Exercise: Take the data below and repeat it exactly.

======== Provided data

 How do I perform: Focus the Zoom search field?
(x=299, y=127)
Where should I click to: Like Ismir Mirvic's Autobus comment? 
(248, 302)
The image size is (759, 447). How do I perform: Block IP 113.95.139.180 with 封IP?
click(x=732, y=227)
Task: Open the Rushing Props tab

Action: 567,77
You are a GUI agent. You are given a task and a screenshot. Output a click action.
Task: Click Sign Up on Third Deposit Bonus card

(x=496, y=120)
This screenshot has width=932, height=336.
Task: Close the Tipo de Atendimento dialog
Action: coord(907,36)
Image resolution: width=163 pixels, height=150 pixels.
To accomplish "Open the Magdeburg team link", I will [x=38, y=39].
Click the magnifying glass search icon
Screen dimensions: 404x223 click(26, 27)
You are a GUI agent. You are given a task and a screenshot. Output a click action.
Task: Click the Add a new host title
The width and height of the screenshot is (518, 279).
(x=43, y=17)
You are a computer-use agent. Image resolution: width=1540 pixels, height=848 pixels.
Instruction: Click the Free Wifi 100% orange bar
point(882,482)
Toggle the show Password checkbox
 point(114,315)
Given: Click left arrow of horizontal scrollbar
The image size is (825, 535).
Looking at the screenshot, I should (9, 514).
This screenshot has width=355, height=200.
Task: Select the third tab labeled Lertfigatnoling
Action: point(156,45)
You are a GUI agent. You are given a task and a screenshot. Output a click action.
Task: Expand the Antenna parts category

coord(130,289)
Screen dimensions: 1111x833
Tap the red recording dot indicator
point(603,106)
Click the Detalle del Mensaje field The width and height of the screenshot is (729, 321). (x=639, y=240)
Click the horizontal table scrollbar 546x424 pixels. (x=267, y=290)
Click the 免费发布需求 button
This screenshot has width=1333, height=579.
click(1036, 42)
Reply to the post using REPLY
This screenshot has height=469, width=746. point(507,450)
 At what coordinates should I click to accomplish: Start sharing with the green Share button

================

Exercise answer:
 How do I perform: Focus the Zoom search field?
(x=299, y=127)
Where should I click to: Like Ismir Mirvic's Autobus comment? 
(248, 302)
The image size is (759, 447). How do I perform: Block IP 113.95.139.180 with 封IP?
click(x=732, y=227)
Task: Open the Rushing Props tab

Action: 567,77
You are a GUI agent. You are given a task and a screenshot. Output a click action.
Task: Click Sign Up on Third Deposit Bonus card

(x=496, y=120)
This screenshot has width=932, height=336.
Task: Close the Tipo de Atendimento dialog
Action: coord(907,36)
Image resolution: width=163 pixels, height=150 pixels.
To accomplish "Open the Magdeburg team link", I will [x=38, y=39].
Click the magnifying glass search icon
Screen dimensions: 404x223 click(26, 27)
You are a GUI agent. You are given a task and a screenshot. Output a click action.
Task: Click the Add a new host title
The width and height of the screenshot is (518, 279).
(x=43, y=17)
You are a computer-use agent. Image resolution: width=1540 pixels, height=848 pixels.
Instruction: Click the Free Wifi 100% orange bar
point(882,482)
Toggle the show Password checkbox
 point(114,315)
Given: Click left arrow of horizontal scrollbar
The image size is (825, 535).
Looking at the screenshot, I should (9, 514).
This screenshot has width=355, height=200.
Task: Select the third tab labeled Lertfigatnoling
Action: point(156,45)
You are a GUI agent. You are given a task and a screenshot. Output a click action.
Task: Expand the Antenna parts category

coord(130,289)
Screen dimensions: 1111x833
Tap the red recording dot indicator
point(603,106)
Click the Detalle del Mensaje field The width and height of the screenshot is (729, 321). (x=639, y=240)
Click the horizontal table scrollbar 546x424 pixels. (x=267, y=290)
Click the 免费发布需求 button
This screenshot has width=1333, height=579.
click(1036, 42)
Reply to the post using REPLY
This screenshot has height=469, width=746. point(507,450)
 At what coordinates should I click to accomplish: Start sharing with the green Share button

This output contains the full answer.